On acceptance of these arguments, the High Court referred the following question to the CJEU:
“Does Regulation (EC) No 469/2009 preclude the grant of an SPC to the proprietor of a basic patent in respect of a product which is the subject of a marketing authorisation held by a third party without that party’s consent?”
The referral judgment of the High Court can be found here.
The CJEU on 5 September 2019 refused the High Court’s request for a preliminary ruling on the matter, concluding that the reasons for requesting a preliminary ruling were not justifiable as the referral was unrelated to the main action and the problems used to justify the referral were currently hypothetical in nature.
First, the CJEU commented on the submission that Genentech was likely to appeal the decision and the UK Courts would not be able to refer such questions after Brexit. The CJEU found that this submission was based on “hypothetical premises” that Genentech would appeal and succeed, which did not justify a preliminary ruling. The CJEU further stated that the UK has merely notified the EU of its intention to leave the EU but has not yet actually withdrawn. Thus, with EU law in full effect, the UK is still able to refer questions to the CJEU until withdrawal has taken place. The present circumstances did not mean that the High Court was able to pre-emptively request reference from the CJEU.
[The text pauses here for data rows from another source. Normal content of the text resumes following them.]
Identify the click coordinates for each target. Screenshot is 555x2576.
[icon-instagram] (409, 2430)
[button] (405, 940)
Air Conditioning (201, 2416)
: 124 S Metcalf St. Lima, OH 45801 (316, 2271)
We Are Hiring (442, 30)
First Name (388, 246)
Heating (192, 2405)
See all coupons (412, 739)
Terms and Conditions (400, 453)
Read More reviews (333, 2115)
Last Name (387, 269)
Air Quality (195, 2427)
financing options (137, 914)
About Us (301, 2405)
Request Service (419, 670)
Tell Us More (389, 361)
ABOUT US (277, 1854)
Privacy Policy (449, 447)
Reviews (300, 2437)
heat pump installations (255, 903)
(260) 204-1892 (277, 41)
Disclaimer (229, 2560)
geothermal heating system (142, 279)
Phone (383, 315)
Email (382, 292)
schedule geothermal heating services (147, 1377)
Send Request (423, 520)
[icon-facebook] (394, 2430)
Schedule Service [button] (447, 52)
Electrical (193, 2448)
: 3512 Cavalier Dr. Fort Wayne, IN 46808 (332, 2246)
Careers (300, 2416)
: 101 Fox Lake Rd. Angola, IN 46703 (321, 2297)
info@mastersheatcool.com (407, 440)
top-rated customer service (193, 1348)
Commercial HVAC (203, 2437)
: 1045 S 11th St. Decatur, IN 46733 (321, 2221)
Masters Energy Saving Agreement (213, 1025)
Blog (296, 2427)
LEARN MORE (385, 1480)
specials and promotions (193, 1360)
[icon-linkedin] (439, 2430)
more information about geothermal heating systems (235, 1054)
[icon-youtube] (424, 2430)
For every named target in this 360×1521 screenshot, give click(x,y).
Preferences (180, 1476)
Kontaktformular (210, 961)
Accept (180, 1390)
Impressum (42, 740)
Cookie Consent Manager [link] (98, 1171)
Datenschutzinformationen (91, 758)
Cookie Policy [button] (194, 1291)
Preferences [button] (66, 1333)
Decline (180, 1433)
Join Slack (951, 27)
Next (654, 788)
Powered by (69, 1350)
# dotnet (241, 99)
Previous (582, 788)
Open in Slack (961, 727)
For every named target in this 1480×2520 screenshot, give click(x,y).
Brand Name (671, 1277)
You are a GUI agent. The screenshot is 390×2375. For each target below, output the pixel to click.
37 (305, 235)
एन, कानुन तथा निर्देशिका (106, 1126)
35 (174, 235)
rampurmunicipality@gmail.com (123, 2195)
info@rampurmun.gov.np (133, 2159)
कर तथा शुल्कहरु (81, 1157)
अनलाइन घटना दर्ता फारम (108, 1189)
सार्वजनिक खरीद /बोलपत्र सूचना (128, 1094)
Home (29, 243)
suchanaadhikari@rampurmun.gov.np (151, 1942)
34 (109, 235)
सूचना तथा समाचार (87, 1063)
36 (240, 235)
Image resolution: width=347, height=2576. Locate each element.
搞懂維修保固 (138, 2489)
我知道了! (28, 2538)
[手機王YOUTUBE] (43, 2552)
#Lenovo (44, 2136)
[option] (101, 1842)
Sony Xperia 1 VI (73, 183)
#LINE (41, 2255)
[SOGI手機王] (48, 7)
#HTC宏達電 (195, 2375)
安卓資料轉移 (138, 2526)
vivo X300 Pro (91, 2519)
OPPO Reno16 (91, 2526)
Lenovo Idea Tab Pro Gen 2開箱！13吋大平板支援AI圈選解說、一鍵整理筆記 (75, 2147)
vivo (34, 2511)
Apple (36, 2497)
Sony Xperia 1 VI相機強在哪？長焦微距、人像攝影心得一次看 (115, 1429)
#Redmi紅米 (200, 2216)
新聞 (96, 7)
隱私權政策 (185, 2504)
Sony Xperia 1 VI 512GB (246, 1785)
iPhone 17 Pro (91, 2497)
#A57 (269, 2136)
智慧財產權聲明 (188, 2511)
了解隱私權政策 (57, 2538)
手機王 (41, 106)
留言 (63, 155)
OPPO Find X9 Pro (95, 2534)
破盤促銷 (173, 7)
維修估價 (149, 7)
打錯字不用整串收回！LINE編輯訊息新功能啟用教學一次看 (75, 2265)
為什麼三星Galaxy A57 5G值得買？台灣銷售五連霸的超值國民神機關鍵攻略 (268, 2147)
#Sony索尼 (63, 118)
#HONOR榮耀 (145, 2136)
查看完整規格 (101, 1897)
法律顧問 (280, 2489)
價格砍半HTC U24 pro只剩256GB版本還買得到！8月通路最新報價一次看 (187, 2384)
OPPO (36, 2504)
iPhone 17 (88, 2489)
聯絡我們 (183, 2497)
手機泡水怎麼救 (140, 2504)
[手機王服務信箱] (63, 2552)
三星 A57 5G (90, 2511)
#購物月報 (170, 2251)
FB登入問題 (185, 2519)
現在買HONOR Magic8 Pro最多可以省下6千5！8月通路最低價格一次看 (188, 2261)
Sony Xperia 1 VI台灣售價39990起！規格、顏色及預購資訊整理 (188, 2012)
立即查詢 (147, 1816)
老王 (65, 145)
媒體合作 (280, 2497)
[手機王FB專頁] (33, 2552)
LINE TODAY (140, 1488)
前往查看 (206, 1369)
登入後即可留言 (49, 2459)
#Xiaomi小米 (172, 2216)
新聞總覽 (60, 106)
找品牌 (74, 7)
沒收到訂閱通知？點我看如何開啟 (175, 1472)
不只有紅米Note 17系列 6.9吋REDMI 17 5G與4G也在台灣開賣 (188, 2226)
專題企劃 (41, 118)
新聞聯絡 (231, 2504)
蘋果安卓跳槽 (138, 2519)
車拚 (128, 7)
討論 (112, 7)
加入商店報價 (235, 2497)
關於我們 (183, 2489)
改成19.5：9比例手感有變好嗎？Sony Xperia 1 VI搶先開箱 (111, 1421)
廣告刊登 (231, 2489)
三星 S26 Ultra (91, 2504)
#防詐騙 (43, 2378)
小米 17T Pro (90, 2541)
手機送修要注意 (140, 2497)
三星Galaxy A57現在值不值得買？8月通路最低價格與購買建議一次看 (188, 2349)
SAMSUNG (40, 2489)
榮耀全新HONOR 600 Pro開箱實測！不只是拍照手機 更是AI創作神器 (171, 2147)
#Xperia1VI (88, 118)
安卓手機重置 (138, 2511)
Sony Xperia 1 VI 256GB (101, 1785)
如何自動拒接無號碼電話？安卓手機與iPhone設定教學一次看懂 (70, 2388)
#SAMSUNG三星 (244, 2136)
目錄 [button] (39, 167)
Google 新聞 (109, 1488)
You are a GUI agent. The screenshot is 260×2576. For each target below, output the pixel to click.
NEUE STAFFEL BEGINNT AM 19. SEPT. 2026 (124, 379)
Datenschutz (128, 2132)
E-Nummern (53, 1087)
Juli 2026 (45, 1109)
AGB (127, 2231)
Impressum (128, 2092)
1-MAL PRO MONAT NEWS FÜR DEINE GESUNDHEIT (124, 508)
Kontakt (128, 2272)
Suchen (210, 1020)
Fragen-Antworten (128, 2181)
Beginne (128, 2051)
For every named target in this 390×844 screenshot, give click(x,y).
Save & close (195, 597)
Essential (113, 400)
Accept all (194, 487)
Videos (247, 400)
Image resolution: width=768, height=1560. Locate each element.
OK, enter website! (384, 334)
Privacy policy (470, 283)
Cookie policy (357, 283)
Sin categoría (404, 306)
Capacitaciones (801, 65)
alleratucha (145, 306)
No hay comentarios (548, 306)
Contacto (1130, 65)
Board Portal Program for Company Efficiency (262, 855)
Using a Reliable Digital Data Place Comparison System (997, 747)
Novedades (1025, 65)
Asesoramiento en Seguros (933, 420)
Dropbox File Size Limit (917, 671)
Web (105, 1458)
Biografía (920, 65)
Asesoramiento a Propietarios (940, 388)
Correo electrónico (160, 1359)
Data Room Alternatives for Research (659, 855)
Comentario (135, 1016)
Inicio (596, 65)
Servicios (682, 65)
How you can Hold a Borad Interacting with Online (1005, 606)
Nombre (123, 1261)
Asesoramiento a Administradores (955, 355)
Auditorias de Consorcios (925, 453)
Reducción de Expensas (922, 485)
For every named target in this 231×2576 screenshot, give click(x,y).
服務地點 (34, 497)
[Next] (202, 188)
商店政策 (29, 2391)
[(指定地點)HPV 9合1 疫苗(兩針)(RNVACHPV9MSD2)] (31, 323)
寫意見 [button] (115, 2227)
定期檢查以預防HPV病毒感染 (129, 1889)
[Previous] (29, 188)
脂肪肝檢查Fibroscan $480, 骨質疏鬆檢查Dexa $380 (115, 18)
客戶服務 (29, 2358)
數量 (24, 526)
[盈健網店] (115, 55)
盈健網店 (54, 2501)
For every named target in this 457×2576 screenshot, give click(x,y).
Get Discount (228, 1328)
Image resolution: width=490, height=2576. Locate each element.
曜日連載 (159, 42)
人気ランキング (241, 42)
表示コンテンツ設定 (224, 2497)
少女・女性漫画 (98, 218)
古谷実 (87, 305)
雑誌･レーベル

Secondly, in relation to Lilly’s submission that it required an EU-wide answer, the CJEU stated that the mere fact that disputes in other Member States may arise did not support the conclusion that a preliminary judgment is needed.
The CJEU refusal can be found here.
The CJEU decision provides clarity in relation to pre-emptive requests for preliminary rulings in sight of Brexit, and the need for the referral to be related to the main action at hand. However, whether an SPC can be granted based on a third-party MA, without that third party’s consent, is yet to be clarified.
It is expected that the CJEU has simply deferred ruling on this point. Perhaps Lilly’s parallel applications filed in other Member States will give rise to a new referral. If not, it would appear likely that another SPC applicant or MA holder will wish for this point to be clarified in the future.